Task item:
Nothing outside the stretch is wanted. Repeat exactly the lines of the listing below from the one that contains "You are a computer-use agent." through the one that contains "Instruction: Click the", both ends included.

Dataset records:

-*-

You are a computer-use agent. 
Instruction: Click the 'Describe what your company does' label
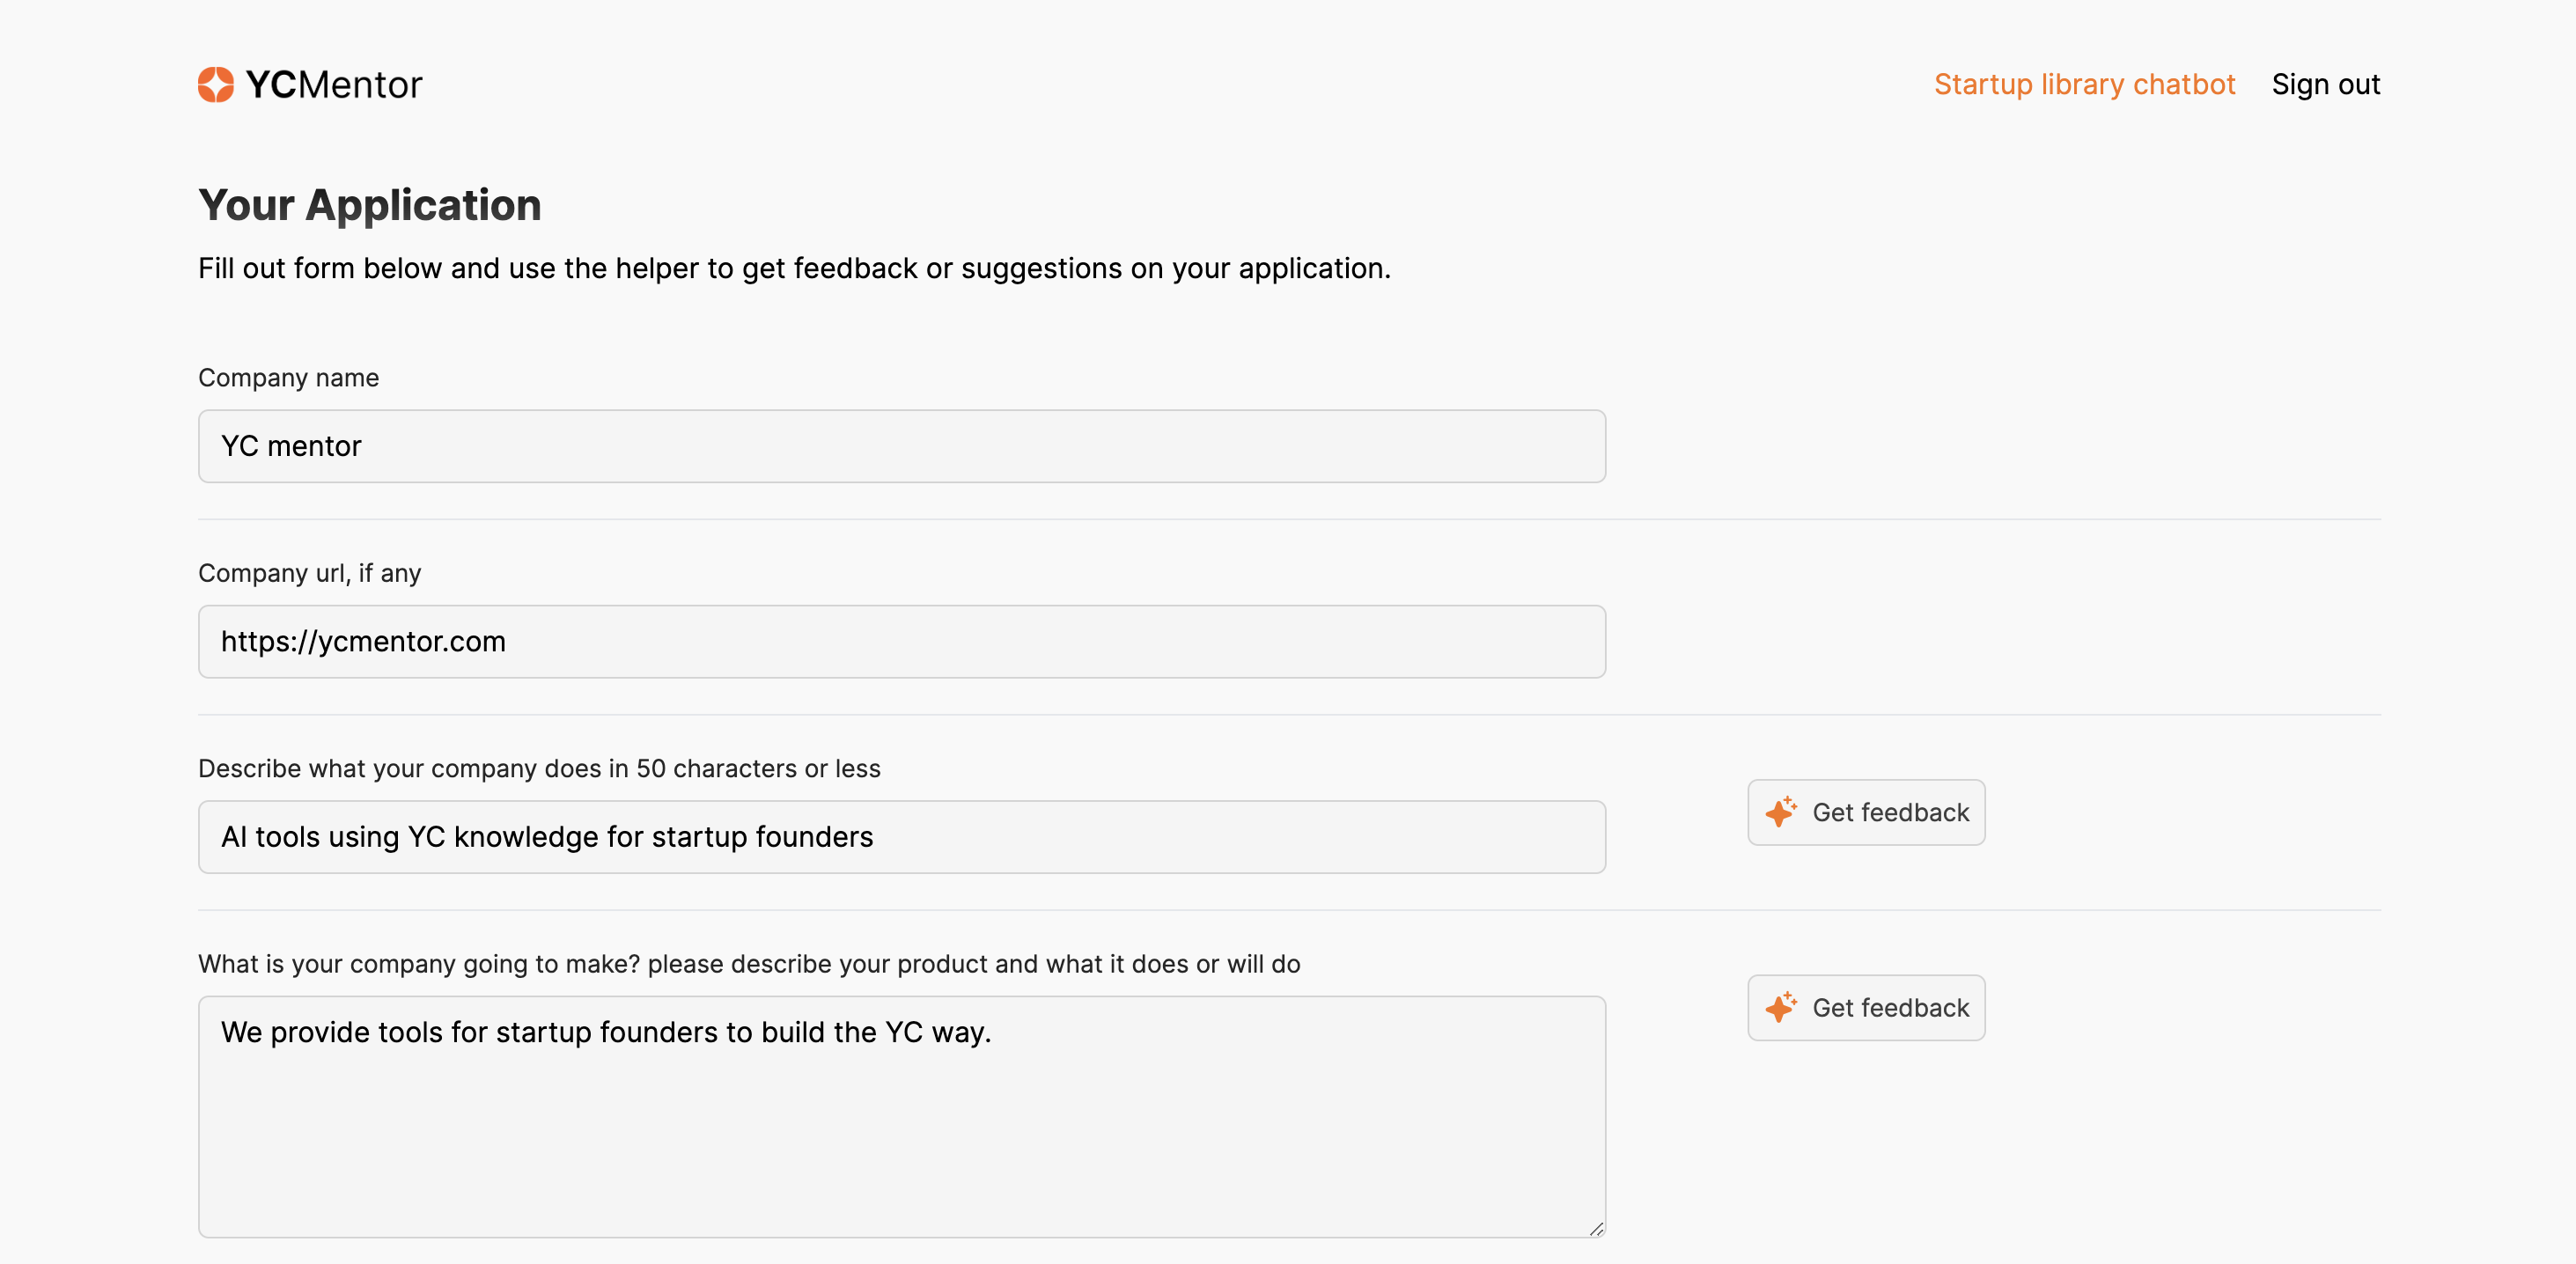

-*-

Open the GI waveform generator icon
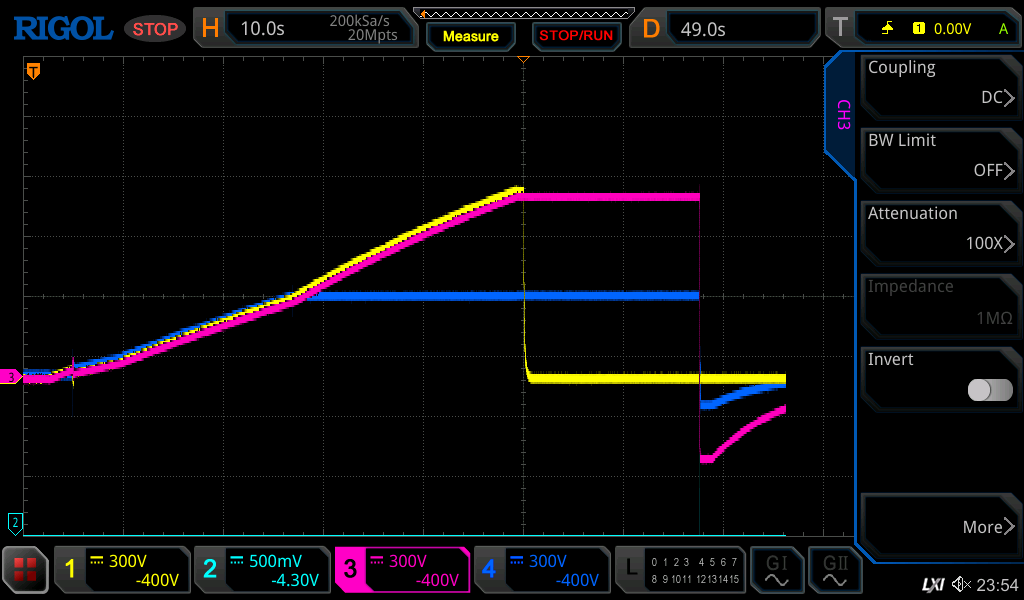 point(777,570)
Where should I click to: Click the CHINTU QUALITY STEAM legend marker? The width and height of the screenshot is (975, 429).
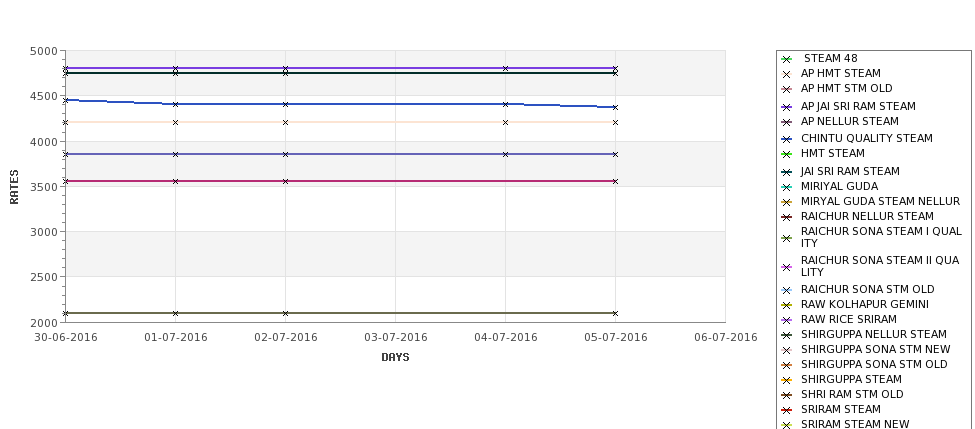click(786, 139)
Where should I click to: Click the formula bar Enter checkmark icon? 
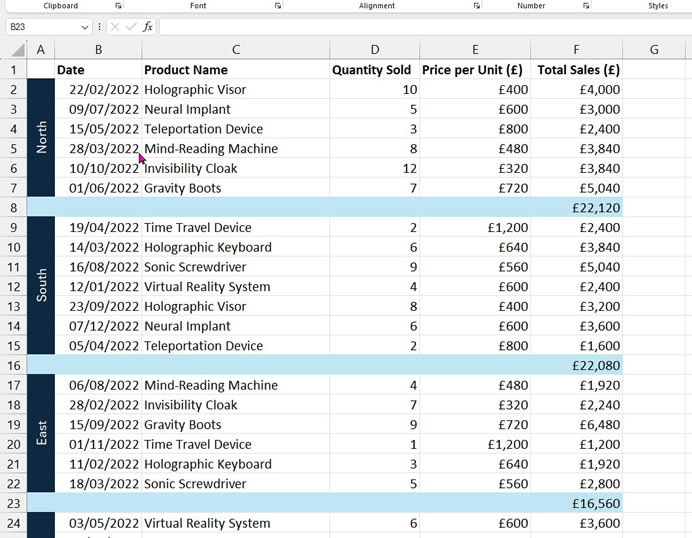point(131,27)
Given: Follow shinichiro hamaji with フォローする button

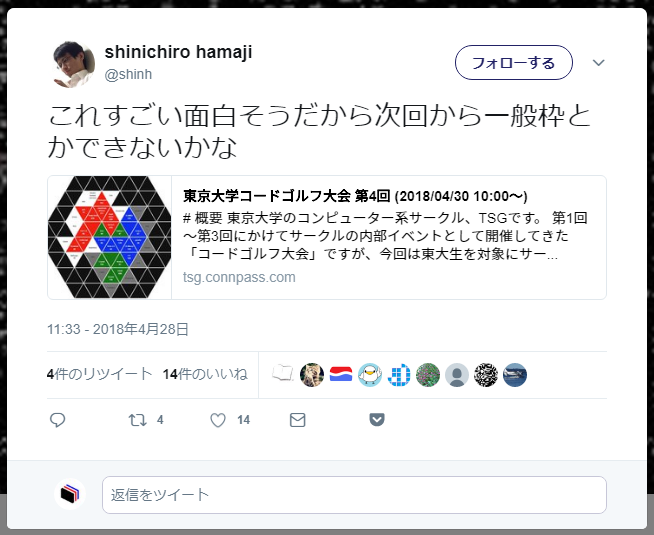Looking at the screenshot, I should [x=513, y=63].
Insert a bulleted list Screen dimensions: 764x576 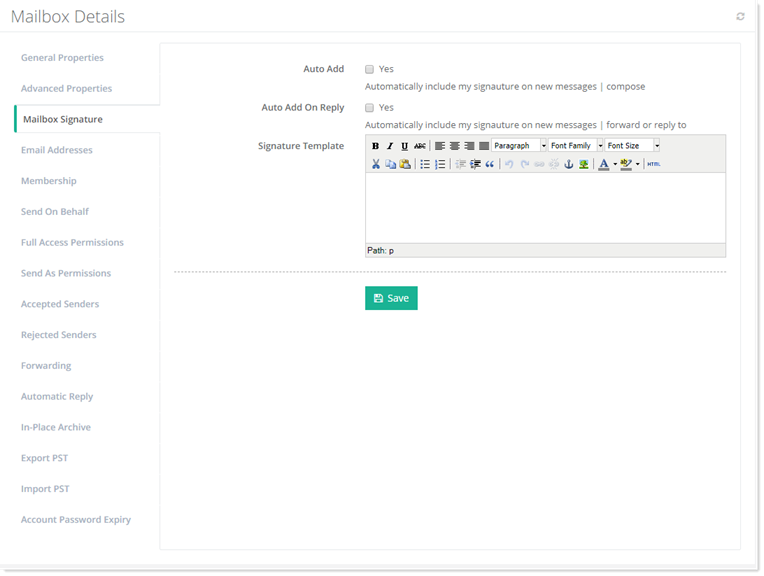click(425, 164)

-*-

Result of the exercise:
You are a computer-use agent. 
Instruction: Click the 'Describe what your company does' label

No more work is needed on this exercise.